The direct answer is that Portfolio lets you sync the metadata into jpeg and tif files, but for other file types your options are limited to using Portfolio's text file export. If your new program has a text import feature, then you can export all your data out of Portfolio and import it into the other program. Unfortunately, neither iView nor Lightroom has text file import - silly because migration inwards might make it easier to win new customers….
The other main route is via scripting, and this can be done in a number of ways:
- A Portfolio script might generate xmp sidecars, which iView or Lightroom can read. This won't work if you want to move to the Mac-limited Aperture because, though some tout its DAM features as being better than the competition, it can't read xmp metadata in sidecars or if it's embedded in the image.
- Script Portfolio and iView in tandem, so the script reads each Portfolio item and updates the corresponding item in iView. This method won't work with Lightroom because although it is marketed as “professional”, it doesn't support scripting. It might work with Aperture, but I don't know its scripting interface well enough to say.

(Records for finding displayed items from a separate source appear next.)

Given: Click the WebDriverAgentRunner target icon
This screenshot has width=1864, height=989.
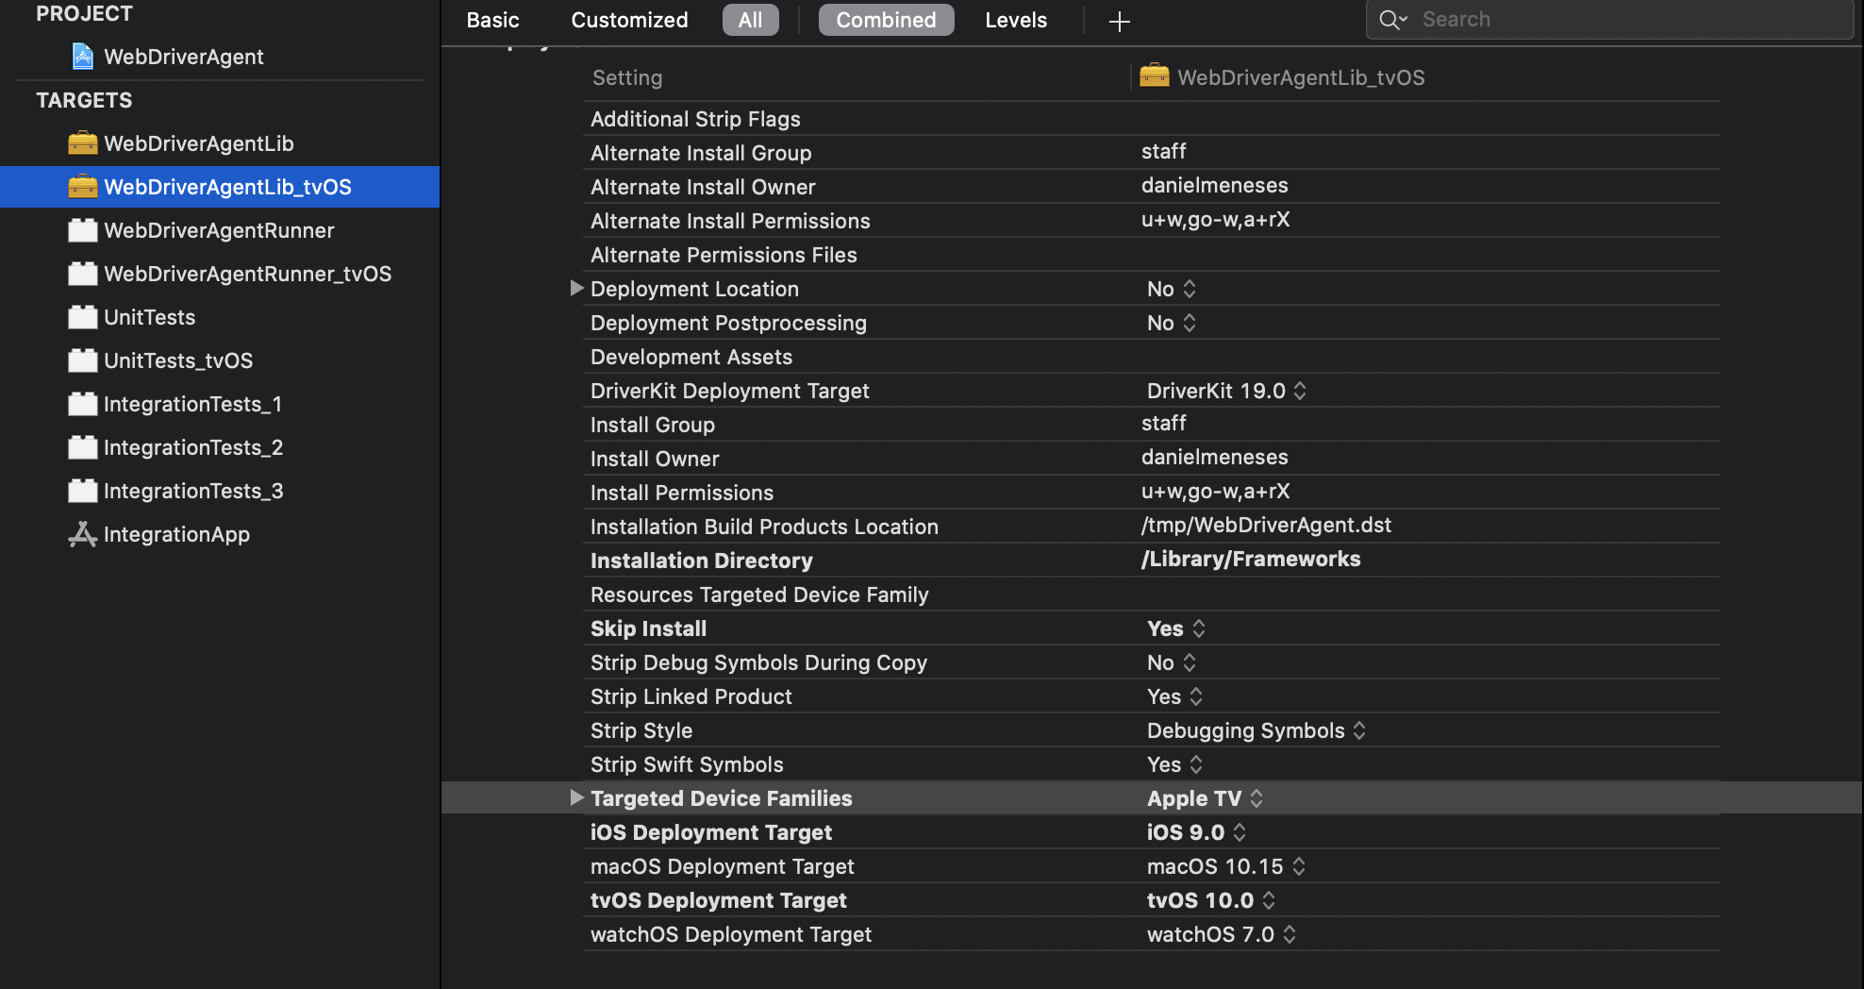Looking at the screenshot, I should click(x=83, y=230).
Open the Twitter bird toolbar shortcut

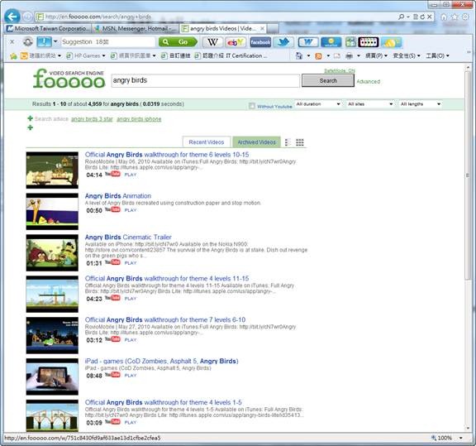click(x=283, y=42)
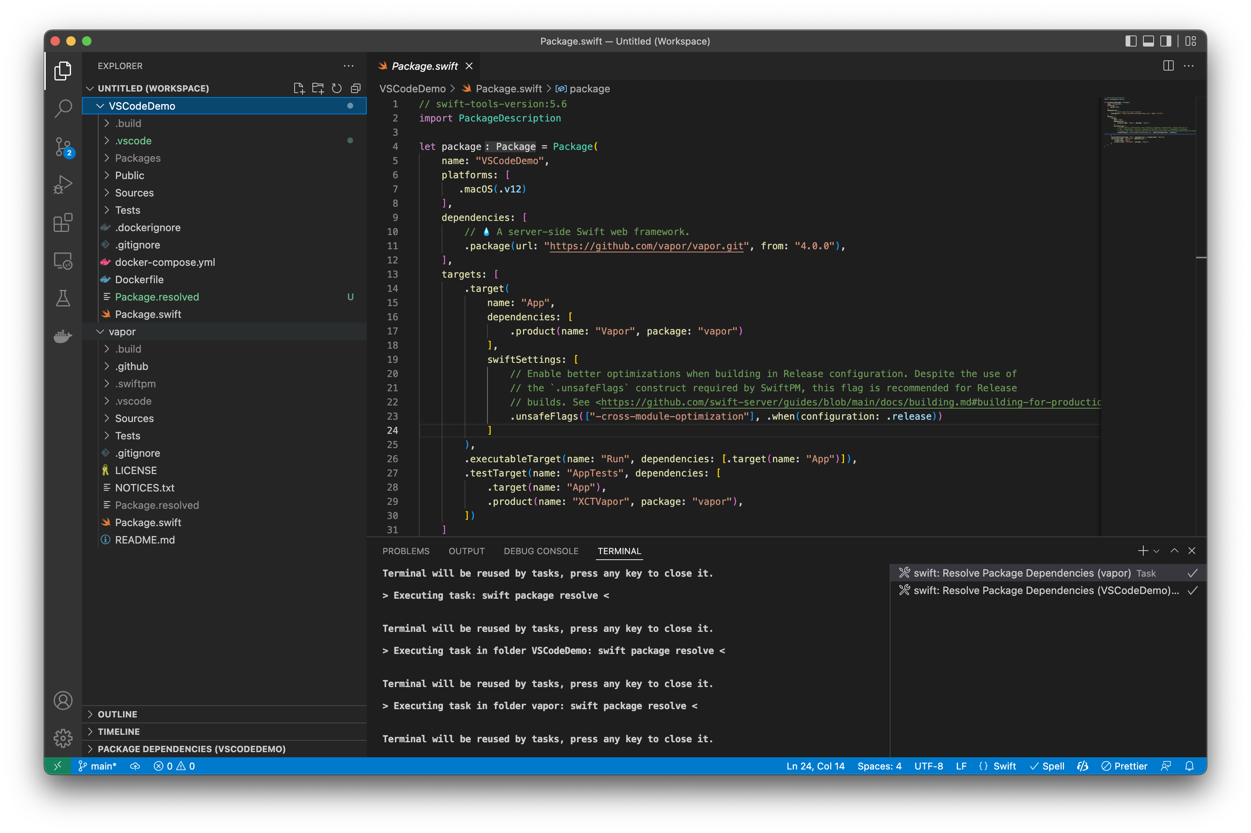The image size is (1251, 833).
Task: Refresh the Explorer file tree
Action: 337,88
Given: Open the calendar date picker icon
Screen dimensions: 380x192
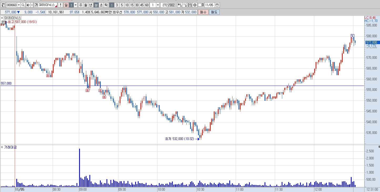Looking at the screenshot, I should point(217,5).
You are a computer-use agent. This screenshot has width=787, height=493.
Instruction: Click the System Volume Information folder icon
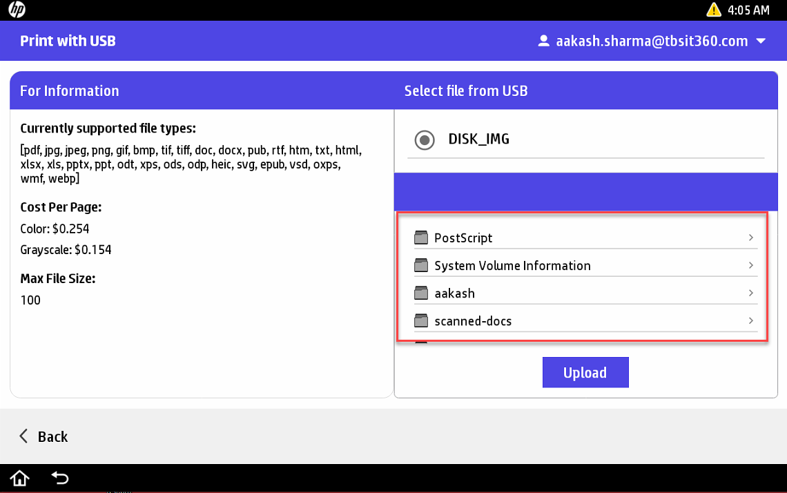click(x=421, y=266)
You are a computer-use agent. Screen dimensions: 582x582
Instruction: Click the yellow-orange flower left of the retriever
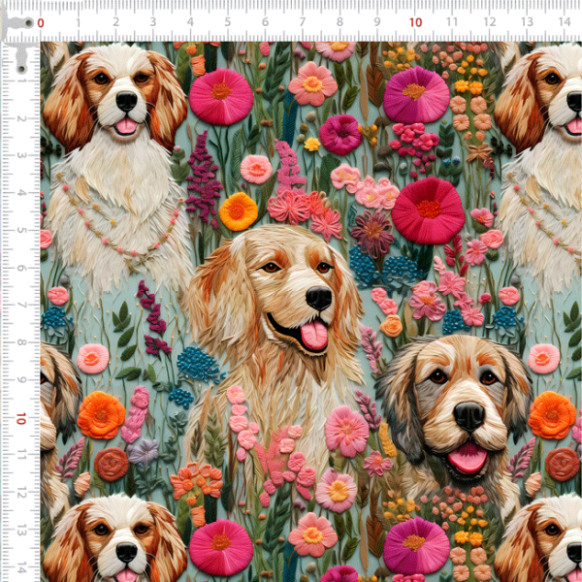coord(238,210)
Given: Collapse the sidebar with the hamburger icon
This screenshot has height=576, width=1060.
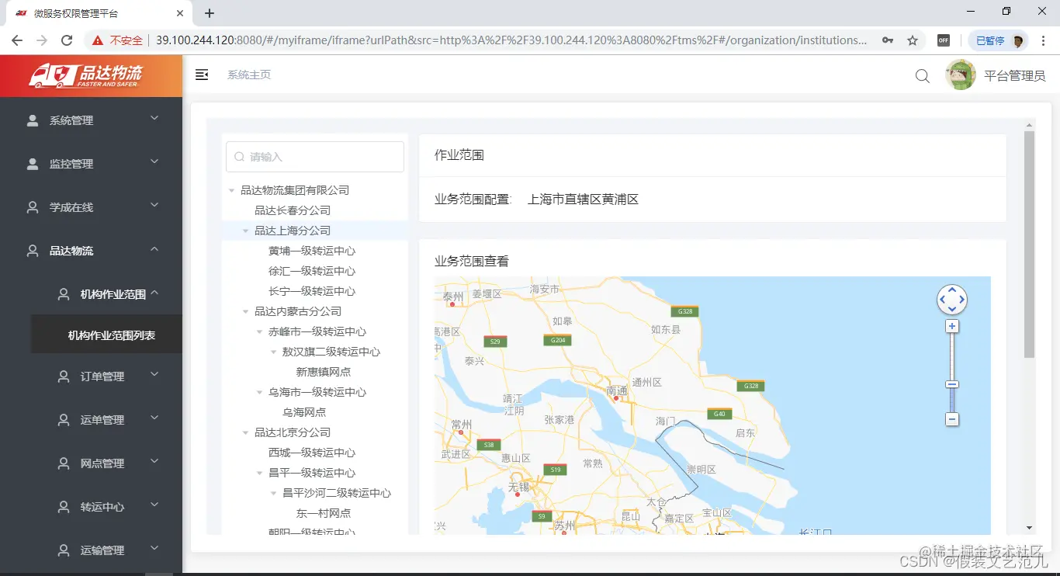Looking at the screenshot, I should point(200,75).
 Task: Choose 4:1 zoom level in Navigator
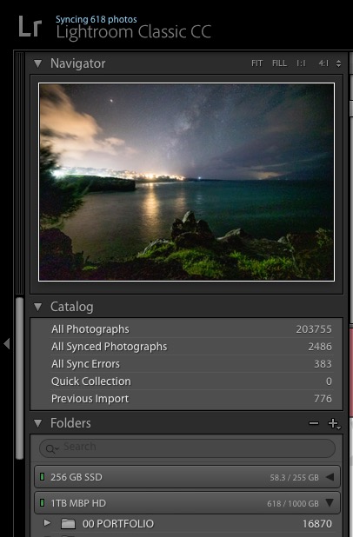[x=323, y=63]
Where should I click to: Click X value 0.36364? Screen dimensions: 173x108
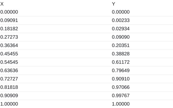pyautogui.click(x=9, y=46)
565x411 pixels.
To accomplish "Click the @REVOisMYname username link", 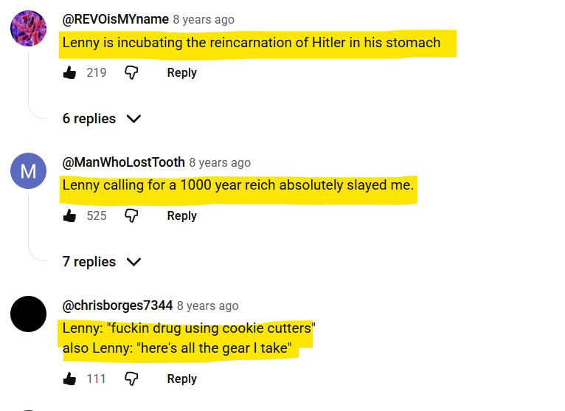I will coord(115,19).
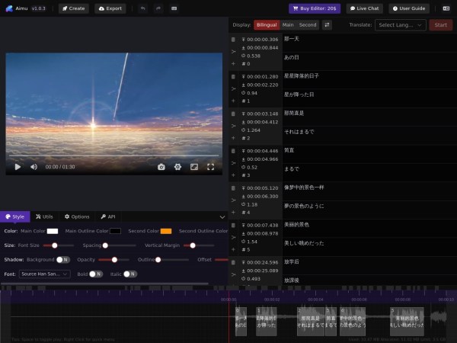Switch to the Options tab
457x343 pixels.
click(77, 216)
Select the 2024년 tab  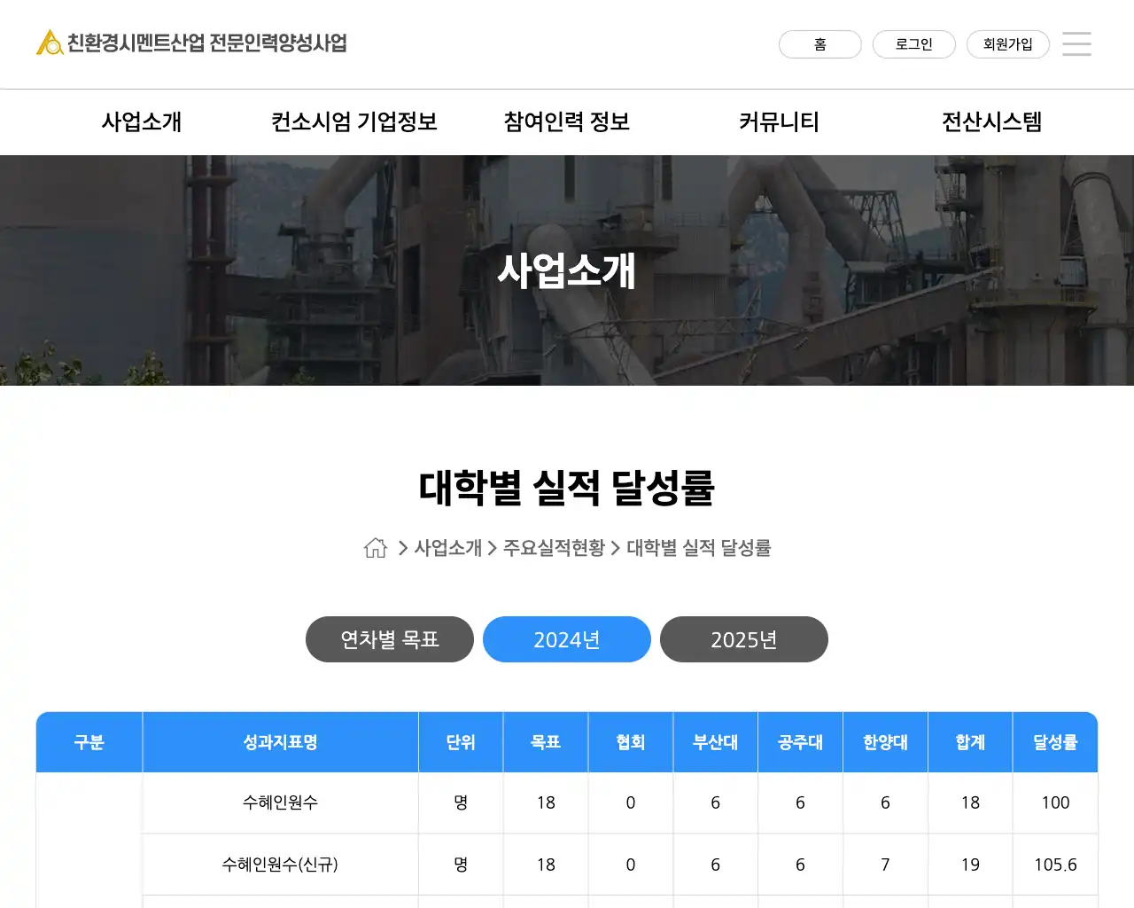(x=567, y=639)
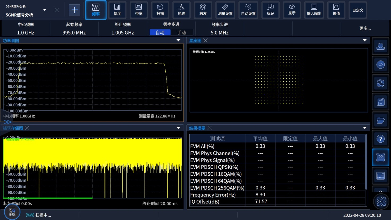This screenshot has width=391, height=220.
Task: Open the 功率谱图 panel dropdown arrow
Action: (x=178, y=40)
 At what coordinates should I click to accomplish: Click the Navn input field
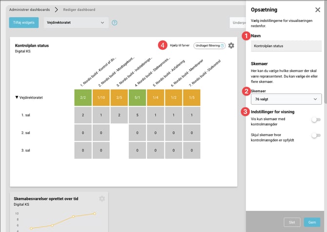[286, 46]
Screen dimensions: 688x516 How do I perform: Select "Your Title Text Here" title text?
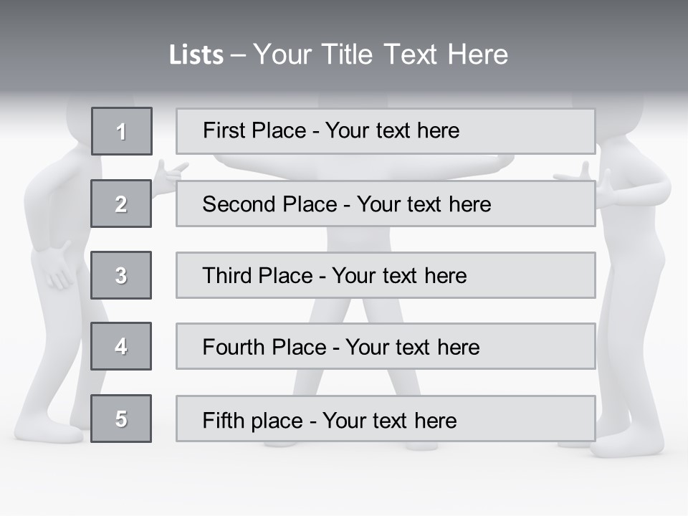[x=381, y=54]
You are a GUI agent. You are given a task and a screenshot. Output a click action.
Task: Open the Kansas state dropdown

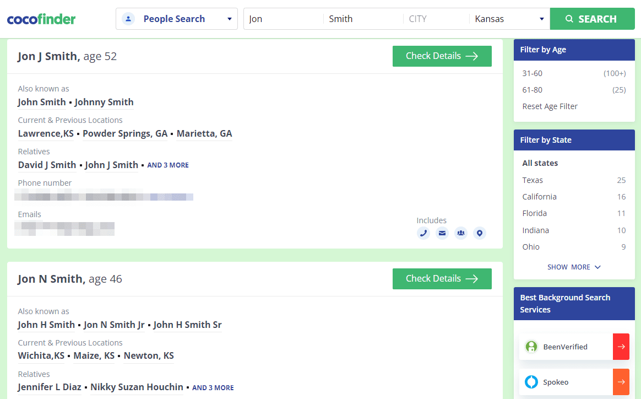coord(509,19)
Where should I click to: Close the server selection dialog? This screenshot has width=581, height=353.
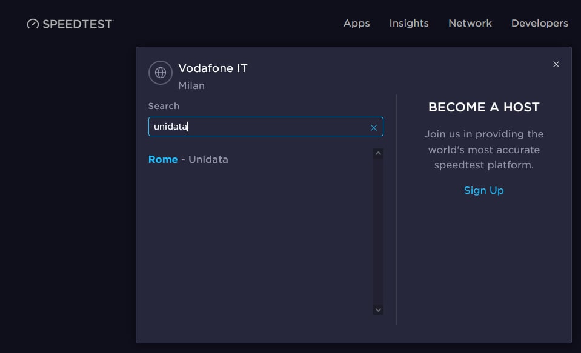pyautogui.click(x=556, y=64)
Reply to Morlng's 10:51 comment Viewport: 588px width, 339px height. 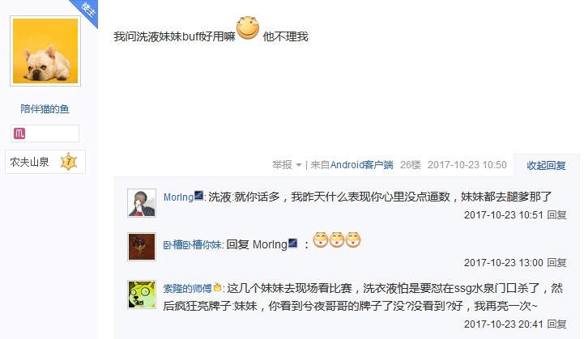click(556, 215)
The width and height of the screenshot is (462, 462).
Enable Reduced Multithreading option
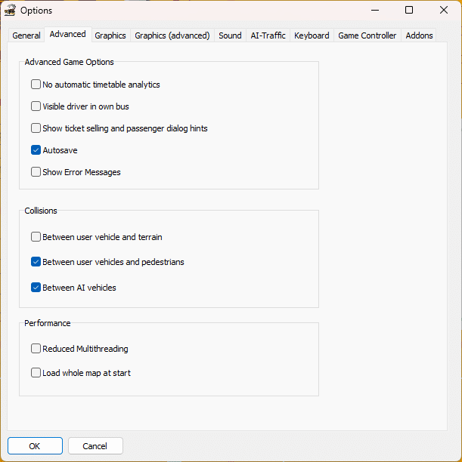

- Export Portfolio's text file and then read it in a script that updates iView - this might even be adopted to update the SQL database behind Lightroom. Essentially this last method was how I got from Portfolio to iView, importing the text file into Excel and using its scripting engine to update iView.
In short, nothing is as easy as it should be. Thinking back, I used to do a lot of data migration of big financial accounting systems and 5+ years ago almost all of them had better text file import facilities than DAM packages which, after all, are designed for left brained Mac fanboys who really need help with big words like metadata. It's as if DAM software vendors think your archive's worthless, or you wouldn't mind re-entering all those captions and keywords. Come to think of it, the DAM program with the best text import features is probably… Portfolio.